Casting Operators in C++
Last Updated :
12 Mar, 2024
Casting operators are used for type casting in C++. They are used to convert one data type to another. C++ supports four types of casts:
- static_cast
- dynamic_cast
- const_cast
- reinterpret_cast
1. static_cast
The static_cast operator is the most commonly used casting operator in C++. It performs compile-time type conversion and is mainly used for explicit conversions that are considered safe by the compiler.
Syntax of static_cast
static_cast <new_type> (expression);
where,
- expression: Data to be converted.
- new_type: Desired type of expression
The static_cast can be used to convert between related types, such as numeric types or pointers in the same inheritance hierarchy.
Example of static_cast
C++
// C++ program to illustrate the static_cast
#include <iostream>
#include <typeinfo>
using namespace std;
int main()
{
int num = 10;
// converting int to double
double numDouble = static_cast<double>(num);
// printing data type
cout << typeid(num).name() << endl;
// typecasting
cout << typeid(static_cast<double>(num)).name() << endl;
// printing double type t
cout << typeid(numDouble).name() << endl;
return 0;
}
In this example, we have included the “typeinfo” library so that we can use typeid() function to check the data type. We have defined an integer variable ‘num’ and converted it into a double using static_cast. After that, we print the data types of variables and pass static_cast<double>(num) in typeid() function to check its data type. we can see the output “i, d, d” is printed where ‘i’ denotes integer and ‘d’ denotes double.
2. dynamic_cast
The dynamic_cast operator is mainly used to perform downcasting (converting a pointer/reference of a base class to a derived class). It ensures type safety by performing a runtime check to verify the validity of the conversion.

..........

• [Work to do]:
1 – Decide whether each statement below agrees with the casting operators text, answering yes or no and quoting the words from the text that decide it. (a) The static_cast operator performs its conversion at compile time. (b) C++ supports five types of casts. (c) The dynamic_cast operator checks the validity of a conversion at runtime.
2 – According to the casting operators text, which library does the static_cast example include so that it can use the typeid() function?

• [Given material]:
..........

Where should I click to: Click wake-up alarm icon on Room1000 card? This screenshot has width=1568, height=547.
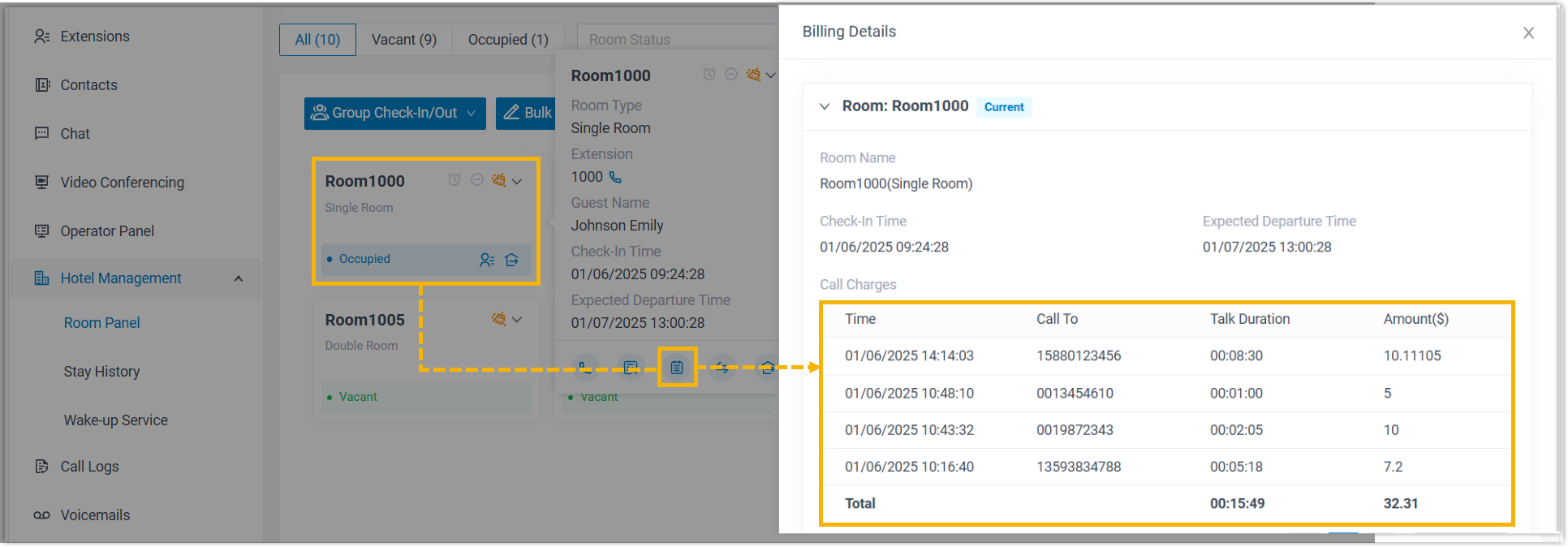pos(454,180)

..........

• [Responses to the exercise]:
1 –
(a) Yes: "It performs compile-time type conversion"
(b) No: "C++ supports four types of casts"
(c) Yes: "performing a runtime check to verify the validity of the conversion"

2 – The "typeinfo" library.